[DOCUMENT EXTRACT start]

The idea that blacks are inferior is implied when the people who run the schools say it is impossible to adequately educate most black students, that academic programs are designed to maximize the development of all students, and that educational outcomes are largely a reflection of the abilities and efforts of the students.

In Courtroom battles to leading to the 1954 Supreme Court ruling in Brown v. Board of Education, the National Association for the Advancement of Colored People (NAACP) argued that educational outcomes for black students were generally inferior because, student for student, a lot more money was being spent on public schools for whites. When it came to applying the "separate but equal" doctrine, the policy of racial separation was rigorously enforced, but nowhere did any segregated system come close to an equal distribution of resources between black and white schools.

Since the late 1960s, school districts taken to court by the NAACP have cited a 1966 report by sociologist James Coleman, who argued that school desegregation cannot significantly reduce the academic performance gap between black and white students. Coleman himself was in high demand as an expert witness for school districts.

Coleman's 1966 report attributed most of the difference between black and white students in measurable outcomes, such as test scores, to a "culture of poverty." The argument goes that conditions associated with poverty diminish a student's ability to learn. The high concentration and persistence of poverty within the black community and the pervasiveness of racial discrimination creates a sense of hopelessness that kills the aspirations of black youth. Neither 'race-mixing' nor efforts to improve black schools will
have much effect on the situation outside of school that holds back and demoralizes most black students. Or so the argument goes.

[DOCUMENT EXTRACT end]
[LISTED RECORDS start]

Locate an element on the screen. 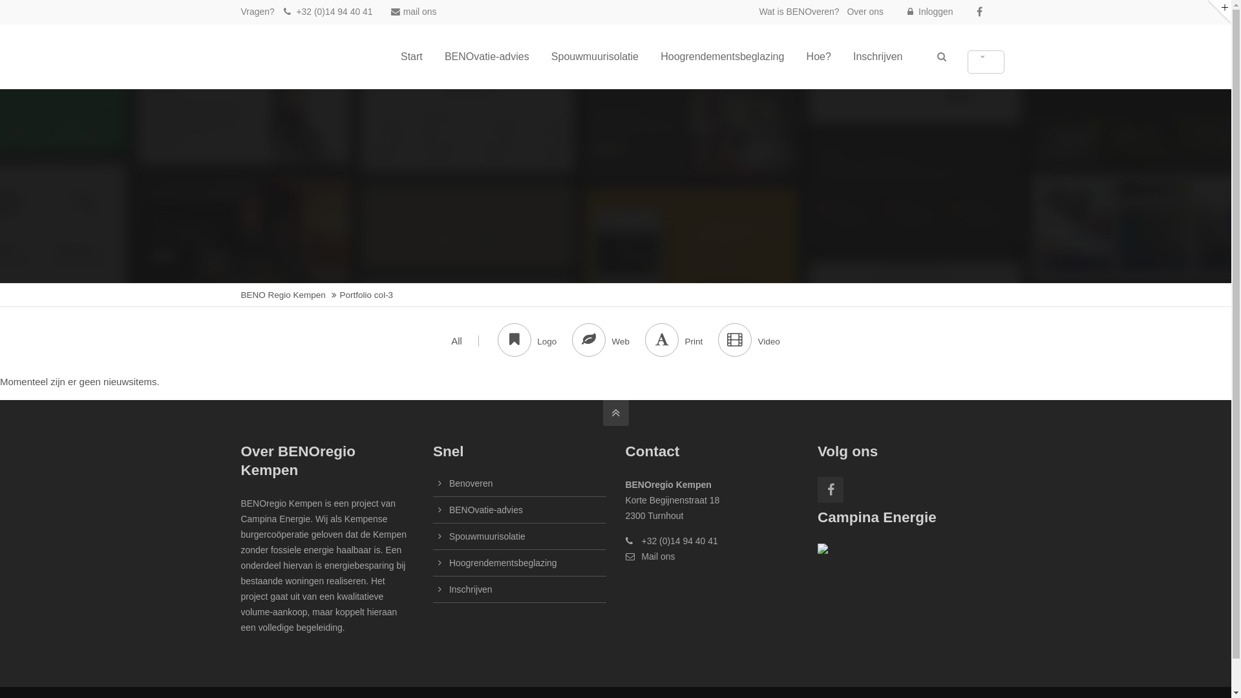  'Inschrijven' is located at coordinates (878, 56).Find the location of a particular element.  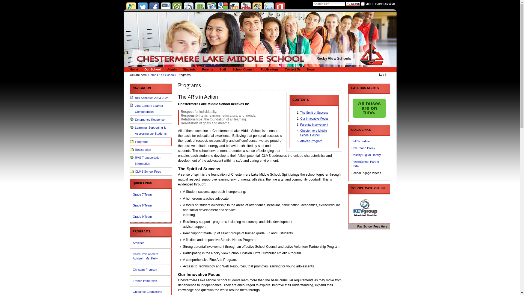

'All buses are on time.' is located at coordinates (369, 108).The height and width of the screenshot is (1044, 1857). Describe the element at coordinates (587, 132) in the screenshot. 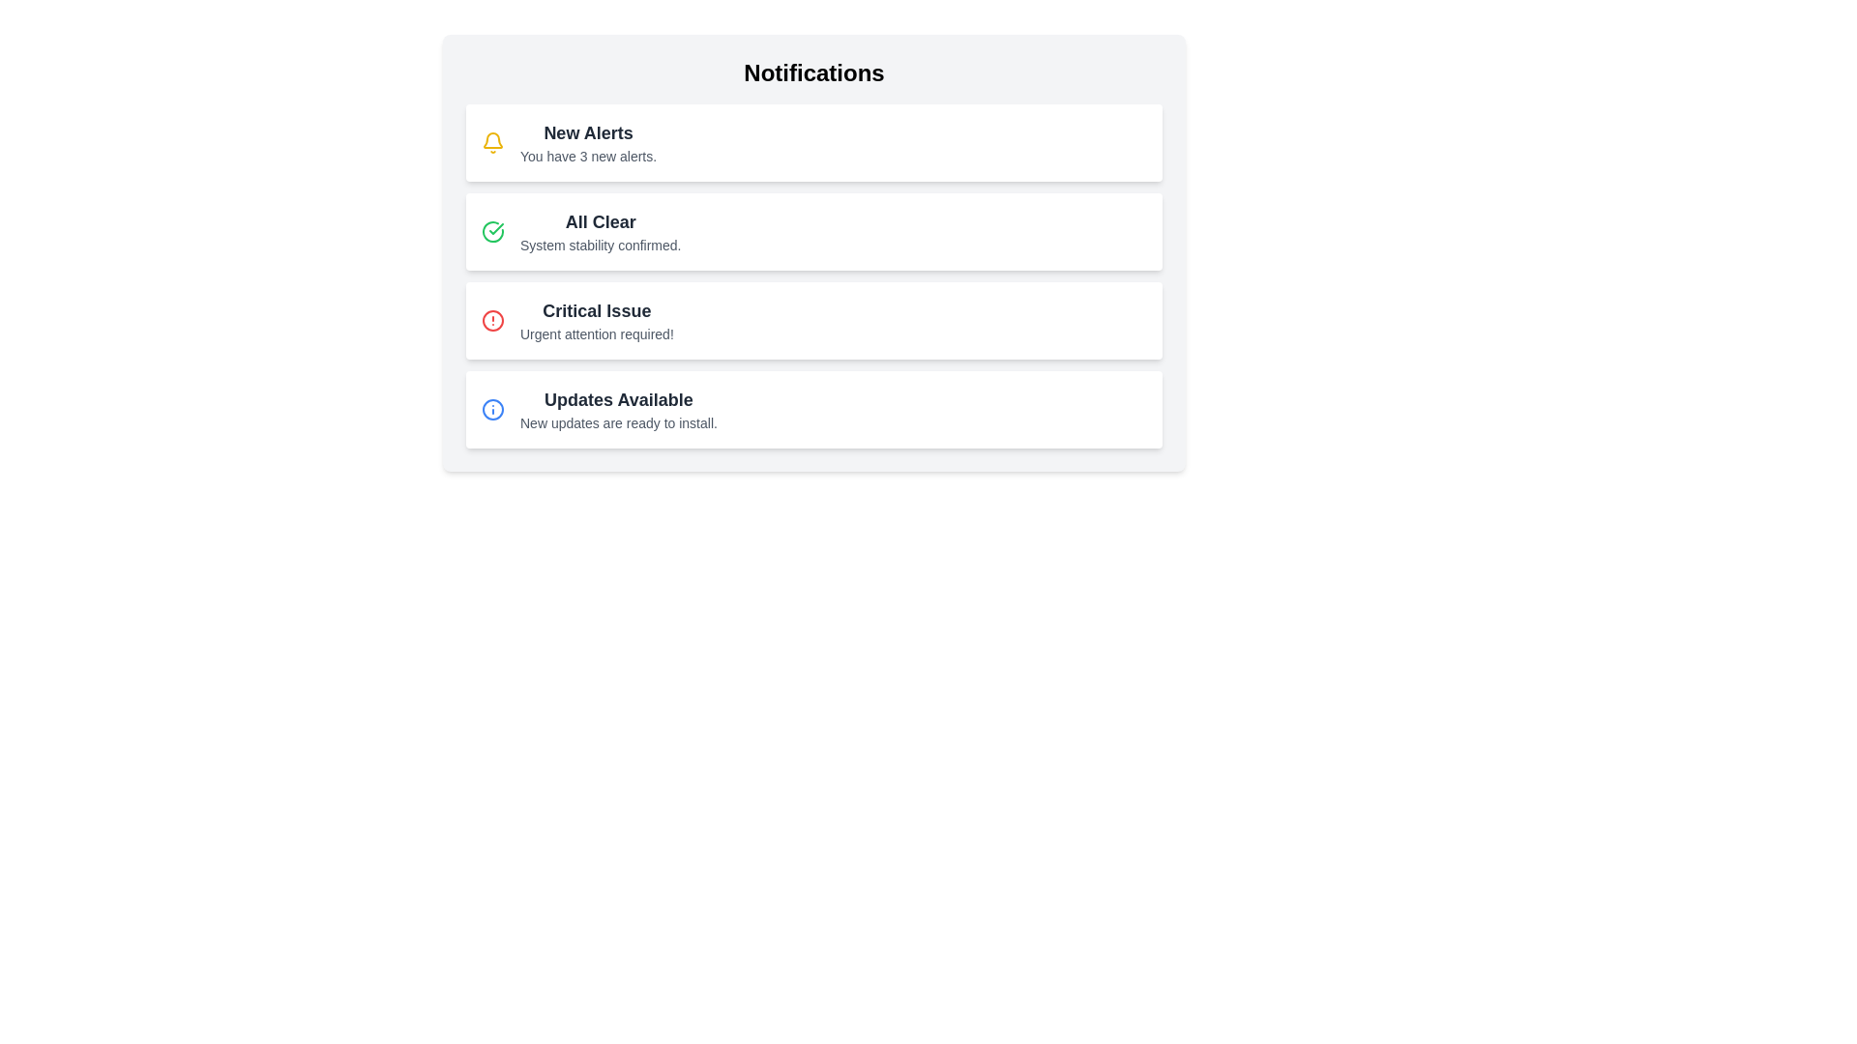

I see `bold text label saying 'New Alerts' that is prominently displayed in dark gray at the top left corner of the notification card` at that location.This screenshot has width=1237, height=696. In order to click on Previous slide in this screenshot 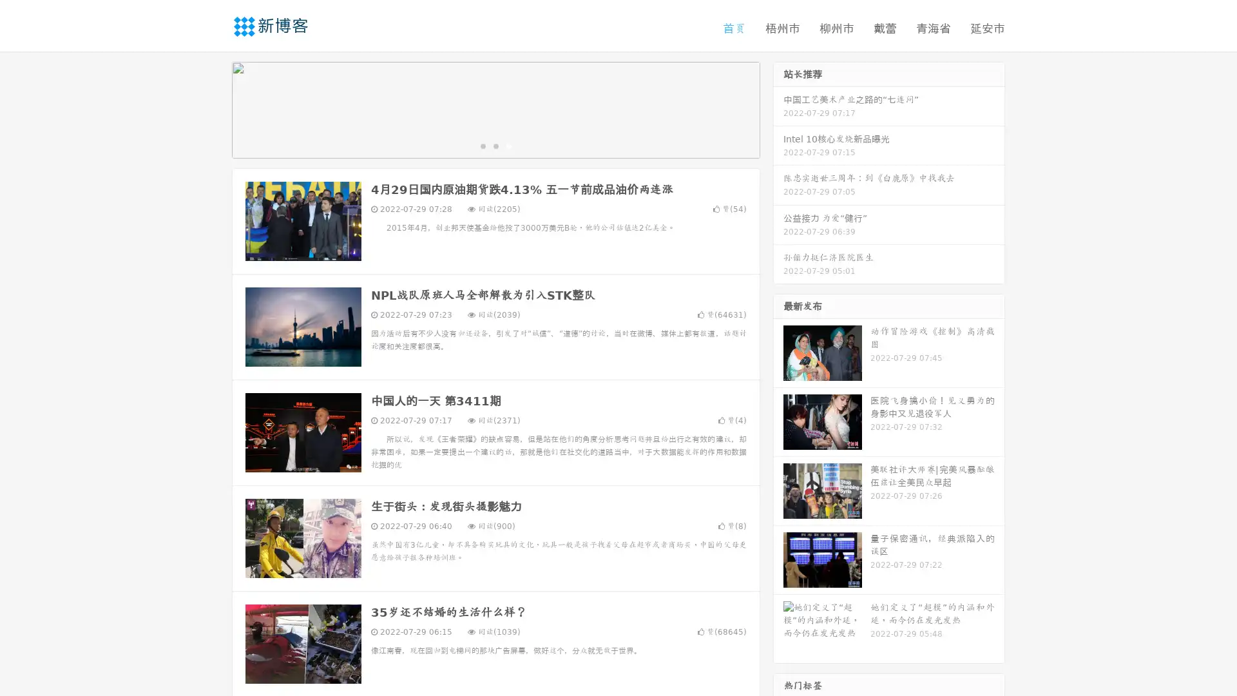, I will do `click(213, 108)`.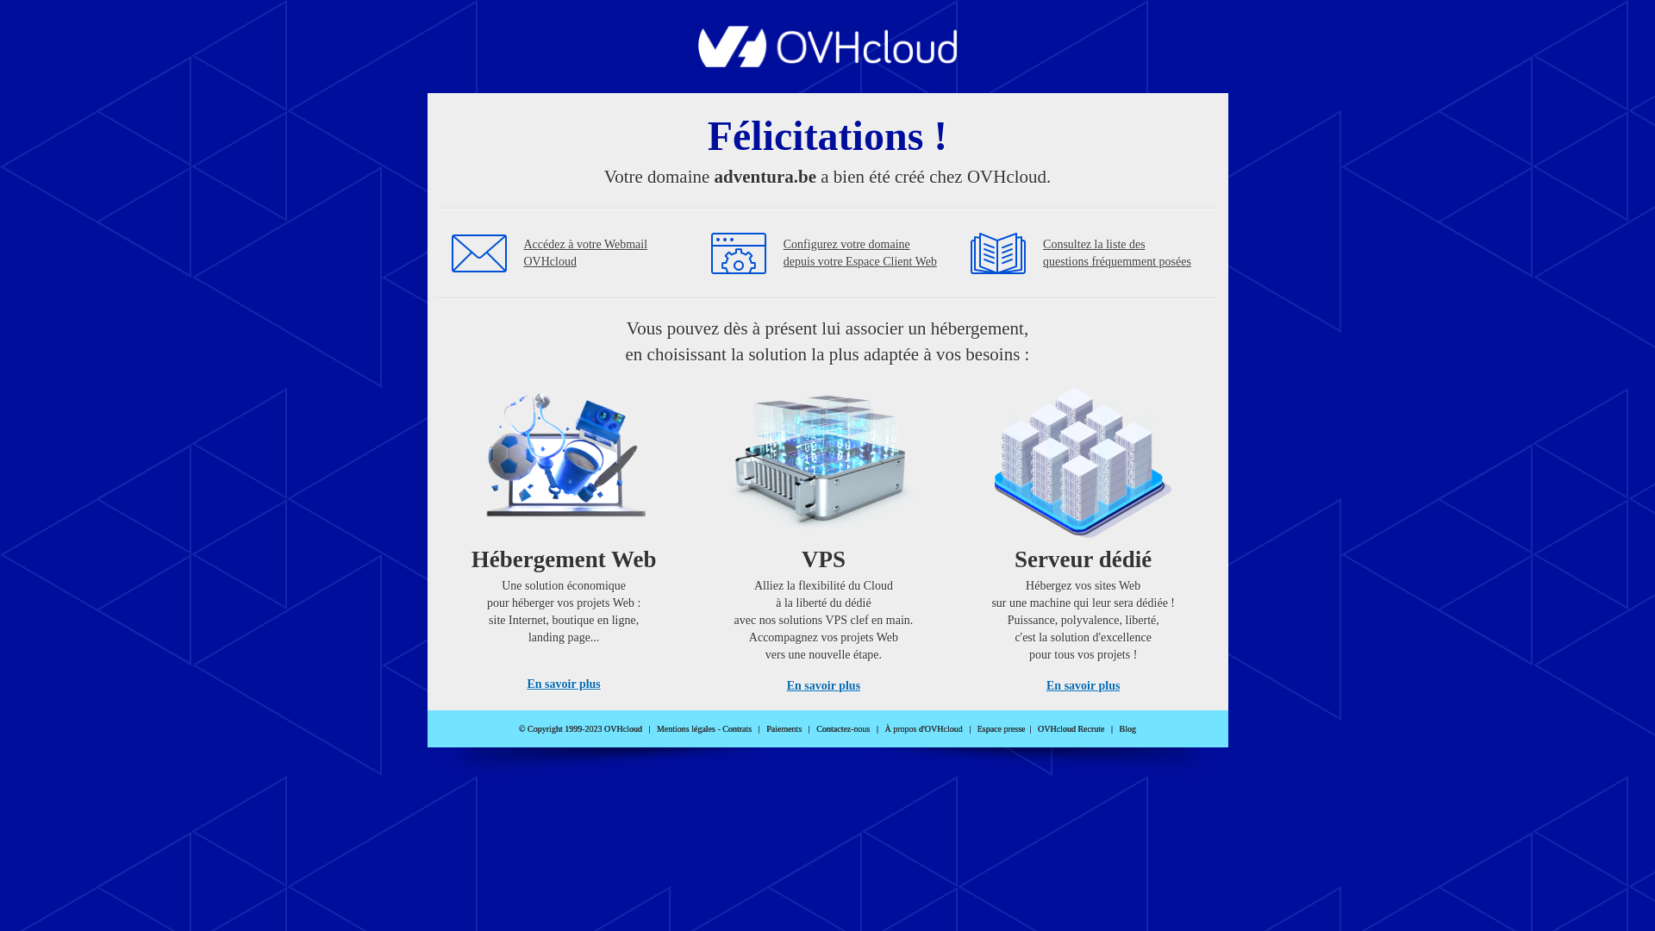 This screenshot has width=1655, height=931. I want to click on 'Blog', so click(1128, 729). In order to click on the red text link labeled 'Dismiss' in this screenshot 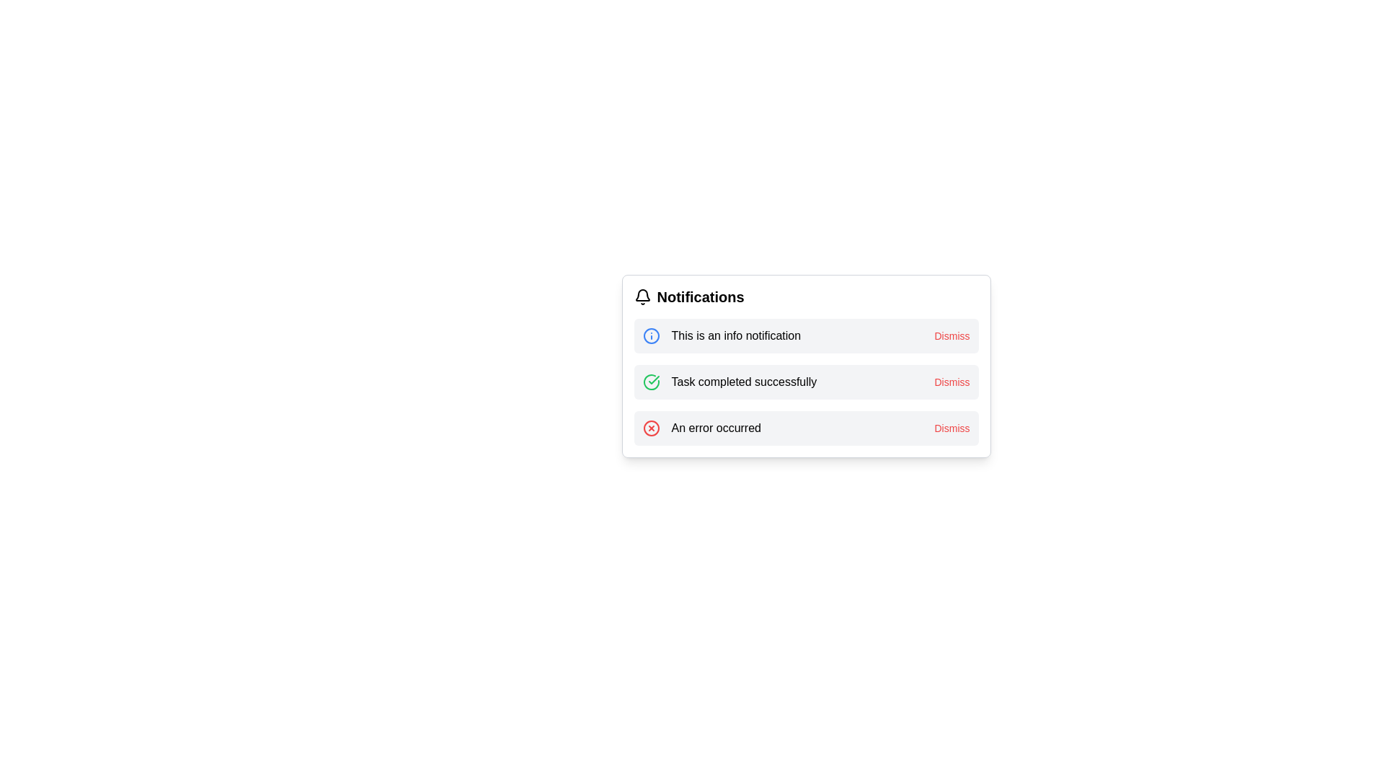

[LISTED RECORDS end]

— JOBS —
A. Answer these questions about the passage on school segregation:
(i) In what year did the Supreme Court rule in Brown v. Board of Education?
(ii) Who wrote the 1966 report that school districts cited in court?
(iii) To what did that report attribute most of the difference between black and white students in measurable outcomes?
B. Quote the passage on school segregation word for word, starting with "Coleman's 1966 report" and going on through "the argument goes.".
Nothing in the listing is needed here.

— SOLUTIONS IN ORDER —
A.
(i) 1954
(ii) The sociologist James Coleman
(iii) A "culture of poverty"

B.
Coleman's 1966 report attributed most of the difference between black and white students in measurable outcomes, such as test scores, to a "culture of poverty." The argument goes that conditions associated with poverty diminish a student's ability to learn. The high concentration and persistence of poverty within the black community and the pervasiveness of racial discrimination creates a sense of hopelessness that kills the aspirations of black youth. Neither 'race-mixing' nor efforts to improve black schools will
have much effect on the situation outside of school that holds back and demoralizes most black students. Or so the argument goes.